Robert Kühnen
· 16.03.2023
La maîtrise des longues distances extrêmes est avant tout une affaire de tête. Les baisses de régime sont inévitables, même avec la meilleure préparation, mais elles peuvent être surmontées avec la bonne attitude et l'expérience. A condition que la base soit bonne : La forme physique et la résistance à la fatigue, le bon rythme, la bonne stratégie alimentaire. Si ces capacités sont réunies, le corps humain peut faire de véritables miracles. La graisse corporelle fournit du carburant pour de nombreux jours, et si le rythme n'est pas trop élevé, les jambes peuvent travailler très, très longtemps.
Les athlètes de longue distance gagnent en confiance en s'essayant à des distances de plus en plus longues. Ceux qui se présentent à des brevets comme le légendaire Paris-Brest-Paris doivent prouver qu'ils ont déjà parcouru un certain nombre de distances plus importantes. L'entraînement fonctionne de la même manière : d'un côté, la continuité et des volumes adaptés apportent la forme aérobie. De temps en temps, des distances plus longues repoussent les limites physiques et mentales. Celui qui a parcouru 200 kilomètres vise 300 kilomètres. Avec un apport d'énergie suffisant, il est possible de réaliser des performances qui ne peuvent que faire hocher la tête aux personnes extérieures.
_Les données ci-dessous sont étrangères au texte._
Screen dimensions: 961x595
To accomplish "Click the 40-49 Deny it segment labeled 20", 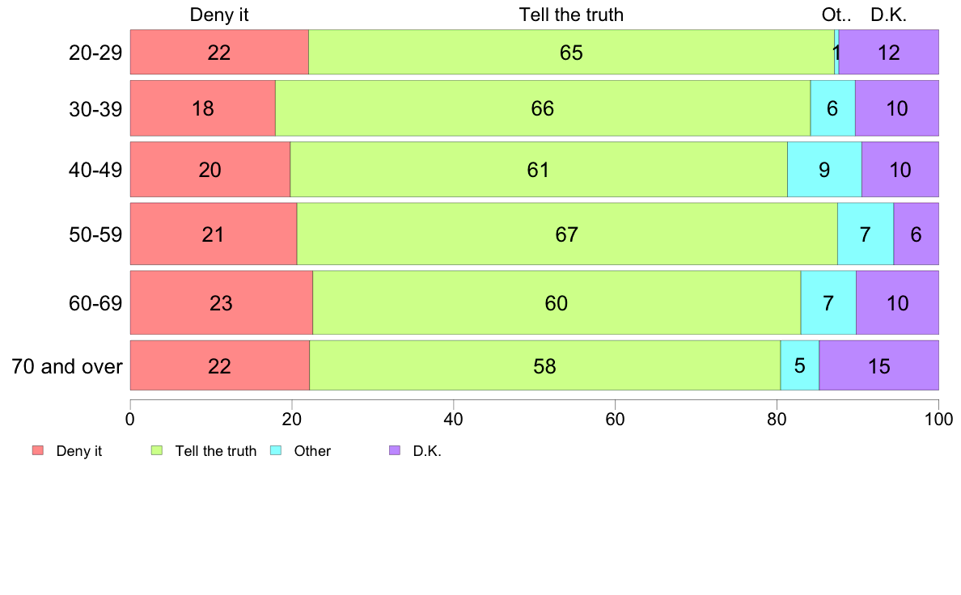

Pour pouvoir s'entraîner sur ces distances avec un budget-temps normal, nous polarisons les volumes d'entraînement : d'une part, des unités plus courtes sont régulièrement prévues, de sorte que l'entraînement soit compatible avec la vie normale. D'autre part, il y a de temps en temps des entraînements vraiment longs. Il est important de respecter ensuite les temps de récupération afin de digérer les très longs trajets.
L'entraînement sur longue distance implique également d'apprendre à s'alimenter correctement et suffisamment lors de tels efforts continus. Le ravitaillement en énergie est particulièrement important lors de l'entraînement et de la compétition. Sur les longues distances, cela peut devenir un défi. Il est donc important de savoir quelle quantité de quoi on peut supporter.
En principe, tous les glucides facilement assimilables tels que les fruits, les jus de fruits, les farines, le riz ou les pâtes conviennent. Mais pour obtenir un apport énergétique optimal de plus de 60 grammes de glucides par heure, il faut une stratégie élaborée avec le bon mélange de sucres que proposent les produits de nutrition sportive.
Nous proposons deux plans : le plan Gravel, avec une moyenne de 10,7 heures par semaine, vise les aventures vallonnées sur gravier. Le plan "Ultra long plat" est un plan pour les longues distances à plat, comme le Tour de Vättern en Suède, avec une moyenne de 12 heures par semaine.
Vous vous entraînez en fonction du temps en heures, minutes et secondes. Pour chaque jour d'entraînement, le plan affiche d'abord la durée totale de l'entraînement, dont la couleur indique également l'allure de base : elle se situe - sauf pour l'entraînement de compensation (vert clair) - toujours dans le domaine fondamental 1 (vert moyen). Différents intervalles de temps y sont intégrés (cases de différentes couleurs), pendant lesquels vous roulez à une vitesse plus élevée.
Les entraînements clés sont les contenus auxquels vous ne devriez pas renoncer, car ils vous permettent d'être en forme pour atteindre vos objectifs spécifiques. Les entraînements clés peuvent comporter des formes particulières d'intervalles ou, comme l'entraînement à jeun et l'entraînement en groupe, avoir une forme de base particulière.